The problem — The response has to be every entry, printed word for word.

Available data —

○ ○ ○ ○ ○ ○ ○

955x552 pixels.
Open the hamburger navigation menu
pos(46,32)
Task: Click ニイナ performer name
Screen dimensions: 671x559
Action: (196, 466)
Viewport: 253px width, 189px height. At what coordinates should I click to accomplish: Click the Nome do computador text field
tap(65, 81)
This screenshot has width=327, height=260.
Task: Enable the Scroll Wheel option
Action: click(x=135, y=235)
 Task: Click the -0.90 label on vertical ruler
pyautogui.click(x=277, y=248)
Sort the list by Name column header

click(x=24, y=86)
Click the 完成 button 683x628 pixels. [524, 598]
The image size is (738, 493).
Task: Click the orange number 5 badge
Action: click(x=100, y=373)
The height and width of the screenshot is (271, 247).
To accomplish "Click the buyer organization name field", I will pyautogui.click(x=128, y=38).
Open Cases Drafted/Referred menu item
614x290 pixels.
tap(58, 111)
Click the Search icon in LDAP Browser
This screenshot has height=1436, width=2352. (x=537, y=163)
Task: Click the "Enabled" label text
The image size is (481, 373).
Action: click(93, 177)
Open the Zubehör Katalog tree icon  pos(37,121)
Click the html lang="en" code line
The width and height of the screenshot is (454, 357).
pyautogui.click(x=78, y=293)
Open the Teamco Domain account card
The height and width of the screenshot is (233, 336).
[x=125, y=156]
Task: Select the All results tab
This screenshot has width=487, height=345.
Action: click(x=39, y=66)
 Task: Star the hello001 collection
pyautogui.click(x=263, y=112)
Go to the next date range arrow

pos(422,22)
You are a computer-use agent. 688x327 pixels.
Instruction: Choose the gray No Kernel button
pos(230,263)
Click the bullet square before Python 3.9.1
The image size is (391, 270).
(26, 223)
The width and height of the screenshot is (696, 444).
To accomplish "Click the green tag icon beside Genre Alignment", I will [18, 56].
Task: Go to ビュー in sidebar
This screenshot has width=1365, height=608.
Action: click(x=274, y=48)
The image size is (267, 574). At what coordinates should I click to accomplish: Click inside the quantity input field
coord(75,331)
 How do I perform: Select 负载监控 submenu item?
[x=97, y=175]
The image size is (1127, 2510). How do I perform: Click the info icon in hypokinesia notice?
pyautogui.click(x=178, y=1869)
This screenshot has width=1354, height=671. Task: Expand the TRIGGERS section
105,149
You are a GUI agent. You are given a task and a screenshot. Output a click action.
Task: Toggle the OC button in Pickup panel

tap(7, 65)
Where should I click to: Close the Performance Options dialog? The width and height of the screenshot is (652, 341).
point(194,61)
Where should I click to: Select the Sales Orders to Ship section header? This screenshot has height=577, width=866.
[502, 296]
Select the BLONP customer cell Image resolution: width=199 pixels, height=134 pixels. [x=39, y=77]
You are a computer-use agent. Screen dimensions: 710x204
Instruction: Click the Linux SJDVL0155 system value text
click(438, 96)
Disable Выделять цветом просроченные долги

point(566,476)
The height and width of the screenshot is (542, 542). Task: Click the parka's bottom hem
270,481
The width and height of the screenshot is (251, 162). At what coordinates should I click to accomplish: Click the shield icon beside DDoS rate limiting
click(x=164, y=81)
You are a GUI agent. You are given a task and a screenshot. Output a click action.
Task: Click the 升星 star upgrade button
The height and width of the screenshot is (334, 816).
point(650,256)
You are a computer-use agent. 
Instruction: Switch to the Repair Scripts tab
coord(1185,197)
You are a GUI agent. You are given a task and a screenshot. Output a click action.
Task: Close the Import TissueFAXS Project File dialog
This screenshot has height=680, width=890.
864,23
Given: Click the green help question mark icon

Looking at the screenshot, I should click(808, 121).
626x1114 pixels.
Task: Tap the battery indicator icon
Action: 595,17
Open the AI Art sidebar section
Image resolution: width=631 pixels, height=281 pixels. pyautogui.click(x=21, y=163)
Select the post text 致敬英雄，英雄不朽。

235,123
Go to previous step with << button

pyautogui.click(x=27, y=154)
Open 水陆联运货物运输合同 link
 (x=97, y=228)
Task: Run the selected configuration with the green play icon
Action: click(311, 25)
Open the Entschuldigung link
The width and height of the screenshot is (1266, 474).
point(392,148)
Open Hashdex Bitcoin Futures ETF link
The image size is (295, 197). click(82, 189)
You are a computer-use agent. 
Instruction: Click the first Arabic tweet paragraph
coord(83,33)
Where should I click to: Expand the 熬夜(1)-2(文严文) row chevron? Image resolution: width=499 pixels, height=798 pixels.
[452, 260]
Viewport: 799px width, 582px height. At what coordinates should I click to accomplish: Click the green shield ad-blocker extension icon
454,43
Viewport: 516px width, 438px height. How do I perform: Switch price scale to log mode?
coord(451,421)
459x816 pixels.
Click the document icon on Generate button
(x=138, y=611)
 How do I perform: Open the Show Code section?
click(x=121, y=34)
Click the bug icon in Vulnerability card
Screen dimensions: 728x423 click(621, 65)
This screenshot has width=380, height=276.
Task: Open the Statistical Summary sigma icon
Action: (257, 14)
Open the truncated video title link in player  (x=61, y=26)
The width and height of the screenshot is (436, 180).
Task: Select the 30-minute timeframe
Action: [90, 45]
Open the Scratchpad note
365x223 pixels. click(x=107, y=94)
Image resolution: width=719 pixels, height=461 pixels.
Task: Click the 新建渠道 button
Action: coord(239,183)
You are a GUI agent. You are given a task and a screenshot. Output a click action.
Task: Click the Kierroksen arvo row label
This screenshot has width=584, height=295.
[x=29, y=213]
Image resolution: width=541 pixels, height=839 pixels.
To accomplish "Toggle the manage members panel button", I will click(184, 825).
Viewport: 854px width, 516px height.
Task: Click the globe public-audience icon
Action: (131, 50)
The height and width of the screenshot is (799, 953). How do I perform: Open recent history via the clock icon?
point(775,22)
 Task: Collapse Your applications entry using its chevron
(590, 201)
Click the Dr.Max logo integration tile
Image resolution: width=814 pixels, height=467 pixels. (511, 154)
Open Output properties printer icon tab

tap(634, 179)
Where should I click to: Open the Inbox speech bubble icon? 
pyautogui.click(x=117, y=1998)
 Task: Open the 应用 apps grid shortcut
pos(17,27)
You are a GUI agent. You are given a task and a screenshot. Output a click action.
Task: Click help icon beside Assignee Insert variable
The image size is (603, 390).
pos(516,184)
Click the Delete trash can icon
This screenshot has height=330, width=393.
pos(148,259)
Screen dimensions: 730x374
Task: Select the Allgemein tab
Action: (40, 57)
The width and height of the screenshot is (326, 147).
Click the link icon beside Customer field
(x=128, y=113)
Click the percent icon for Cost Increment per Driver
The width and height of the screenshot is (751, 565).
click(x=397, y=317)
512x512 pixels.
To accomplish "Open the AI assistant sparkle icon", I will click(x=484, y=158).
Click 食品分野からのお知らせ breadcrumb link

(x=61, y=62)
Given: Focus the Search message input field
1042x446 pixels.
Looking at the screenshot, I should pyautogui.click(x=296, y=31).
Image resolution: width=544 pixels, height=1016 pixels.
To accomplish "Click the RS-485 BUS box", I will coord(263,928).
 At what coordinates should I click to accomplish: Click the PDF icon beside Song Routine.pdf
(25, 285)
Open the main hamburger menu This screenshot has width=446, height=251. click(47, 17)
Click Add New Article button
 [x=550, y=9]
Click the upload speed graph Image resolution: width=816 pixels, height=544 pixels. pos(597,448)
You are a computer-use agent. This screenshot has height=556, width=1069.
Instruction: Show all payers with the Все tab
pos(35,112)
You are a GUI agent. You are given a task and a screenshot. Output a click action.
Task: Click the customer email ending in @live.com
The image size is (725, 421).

○ ○ ○ ○ ○ ○ ○

Written response —
955x552 pixels.
Open the hamburger navigation menu
pos(46,32)
Task: Click ニイナ performer name
Screen dimensions: 671x559
Action: (196, 466)
Viewport: 253px width, 189px height. At what coordinates should I click to accomplish: Click the Nome do computador text field
tap(65, 81)
This screenshot has width=327, height=260.
Task: Enable the Scroll Wheel option
Action: click(x=135, y=235)
 Task: Click the -0.90 label on vertical ruler
pyautogui.click(x=277, y=248)
Sort the list by Name column header

click(x=24, y=86)
Click the 完成 button 683x628 pixels. [524, 598]
The image size is (738, 493).
Task: Click the orange number 5 badge
Action: click(x=100, y=373)
The height and width of the screenshot is (271, 247).
To accomplish "Click the buyer organization name field", I will pyautogui.click(x=128, y=38).
Open Cases Drafted/Referred menu item
614x290 pixels.
tap(58, 111)
Click the Search icon in LDAP Browser
This screenshot has height=1436, width=2352. (x=537, y=163)
Task: Click the "Enabled" label text
The image size is (481, 373).
Action: click(93, 177)
Open the Zubehör Katalog tree icon  pos(37,121)
Click the html lang="en" code line
The width and height of the screenshot is (454, 357).
pyautogui.click(x=78, y=293)
Open the Teamco Domain account card
The height and width of the screenshot is (233, 336).
[x=125, y=156]
Task: Select the All results tab
This screenshot has width=487, height=345.
Action: click(x=39, y=66)
 Task: Star the hello001 collection
pyautogui.click(x=263, y=112)
Go to the next date range arrow

pos(422,22)
You are a computer-use agent. 688x327 pixels.
Instruction: Choose the gray No Kernel button
pos(230,263)
Click the bullet square before Python 3.9.1
The image size is (391, 270).
(26, 223)
The width and height of the screenshot is (696, 444).
To accomplish "Click the green tag icon beside Genre Alignment", I will [18, 56].
Task: Go to ビュー in sidebar
This screenshot has width=1365, height=608.
Action: click(x=274, y=48)
The image size is (267, 574). At what coordinates should I click to accomplish: Click inside the quantity input field
coord(75,331)
 How do I perform: Select 负载监控 submenu item?
[x=97, y=175]
The image size is (1127, 2510). How do I perform: Click the info icon in hypokinesia notice?
pyautogui.click(x=178, y=1869)
This screenshot has width=1354, height=671. Task: Expand the TRIGGERS section
105,149
You are a GUI agent. You are given a task and a screenshot. Output a click action.
Task: Toggle the OC button in Pickup panel

tap(7, 65)
Where should I click to: Close the Performance Options dialog? The width and height of the screenshot is (652, 341).
point(194,61)
Where should I click to: Select the Sales Orders to Ship section header? This screenshot has height=577, width=866.
[502, 296]
Select the BLONP customer cell Image resolution: width=199 pixels, height=134 pixels. [x=39, y=77]
You are a computer-use agent. Screen dimensions: 710x204
Instruction: Click the Linux SJDVL0155 system value text
click(438, 96)
Disable Выделять цветом просроченные долги

point(566,476)
The height and width of the screenshot is (542, 542). Task: Click the parka's bottom hem
270,481
The width and height of the screenshot is (251, 162). At what coordinates should I click to accomplish: Click the shield icon beside DDoS rate limiting
click(x=164, y=81)
You are a GUI agent. You are given a task and a screenshot. Output a click action.
Task: Click the 升星 star upgrade button
The height and width of the screenshot is (334, 816).
point(650,256)
You are a computer-use agent. 
Instruction: Switch to the Repair Scripts tab
coord(1185,197)
You are a GUI agent. You are given a task and a screenshot. Output a click action.
Task: Close the Import TissueFAXS Project File dialog
This screenshot has height=680, width=890.
864,23
Given: Click the green help question mark icon

Looking at the screenshot, I should click(808, 121).
626x1114 pixels.
Task: Tap the battery indicator icon
Action: 595,17
Open the AI Art sidebar section
Image resolution: width=631 pixels, height=281 pixels. pyautogui.click(x=21, y=163)
Select the post text 致敬英雄，英雄不朽。

235,123
Go to previous step with << button

pyautogui.click(x=27, y=154)
Open 水陆联运货物运输合同 link
 (x=97, y=228)
Task: Run the selected configuration with the green play icon
Action: click(311, 25)
Open the Entschuldigung link
The width and height of the screenshot is (1266, 474).
point(392,148)
Open Hashdex Bitcoin Futures ETF link
The image size is (295, 197). click(82, 189)
You are a computer-use agent. 
Instruction: Click the first Arabic tweet paragraph
coord(83,33)
Where should I click to: Expand the 熬夜(1)-2(文严文) row chevron? Image resolution: width=499 pixels, height=798 pixels.
[452, 260]
Viewport: 799px width, 582px height. At what coordinates should I click to accomplish: Click the green shield ad-blocker extension icon
454,43
Viewport: 516px width, 438px height. How do I perform: Switch price scale to log mode?
coord(451,421)
459x816 pixels.
Click the document icon on Generate button
(x=138, y=611)
 How do I perform: Open the Show Code section?
click(x=121, y=34)
Click the bug icon in Vulnerability card
Screen dimensions: 728x423 click(621, 65)
This screenshot has width=380, height=276.
Task: Open the Statistical Summary sigma icon
Action: (257, 14)
Open the truncated video title link in player  (x=61, y=26)
The width and height of the screenshot is (436, 180).
Task: Select the 30-minute timeframe
Action: [90, 45]
Open the Scratchpad note
365x223 pixels. click(x=107, y=94)
Image resolution: width=719 pixels, height=461 pixels.
Task: Click the 新建渠道 button
Action: coord(239,183)
You are a GUI agent. You are given a task and a screenshot. Output a click action.
Task: Click the Kierroksen arvo row label
This screenshot has width=584, height=295.
[x=29, y=213]
Image resolution: width=541 pixels, height=839 pixels.
To accomplish "Toggle the manage members panel button", I will click(184, 825).
Viewport: 854px width, 516px height.
Task: Click the globe public-audience icon
Action: (131, 50)
The height and width of the screenshot is (799, 953). How do I perform: Open recent history via the clock icon?
point(775,22)
 Task: Collapse Your applications entry using its chevron
(590, 201)
Click the Dr.Max logo integration tile
Image resolution: width=814 pixels, height=467 pixels. (511, 154)
Open Output properties printer icon tab

tap(634, 179)
Where should I click to: Open the Inbox speech bubble icon? 
pyautogui.click(x=117, y=1998)
 Task: Open the 应用 apps grid shortcut
pos(17,27)
You are a GUI agent. You are given a task and a screenshot. Output a click action.
Task: Click help icon beside Assignee Insert variable
The image size is (603, 390).
pos(516,184)
Click the Delete trash can icon
This screenshot has height=330, width=393.
pos(148,259)
Screen dimensions: 730x374
Task: Select the Allgemein tab
Action: (40, 57)
The width and height of the screenshot is (326, 147).
Click the link icon beside Customer field
(x=128, y=113)
Click the percent icon for Cost Increment per Driver
The width and height of the screenshot is (751, 565).
click(x=397, y=317)
512x512 pixels.
To accomplish "Open the AI assistant sparkle icon", I will click(x=484, y=158).
Click 食品分野からのお知らせ breadcrumb link

(x=61, y=62)
Given: Focus the Search message input field
1042x446 pixels.
Looking at the screenshot, I should pyautogui.click(x=296, y=31).
Image resolution: width=544 pixels, height=1016 pixels.
To accomplish "Click the RS-485 BUS box", I will coord(263,928).
 At what coordinates should I click to accomplish: Click the PDF icon beside Song Routine.pdf
(25, 285)
Open the main hamburger menu This screenshot has width=446, height=251. click(47, 17)
Click Add New Article button
 [x=550, y=9]
Click the upload speed graph Image resolution: width=816 pixels, height=544 pixels. pos(597,448)
You are a computer-use agent. This screenshot has height=556, width=1069.
Instruction: Show all payers with the Все tab
pos(35,112)
You are a GUI agent. You are given a task and a screenshot. Output a click action.
Task: Click the customer email ending in @live.com
The image size is (725, 421).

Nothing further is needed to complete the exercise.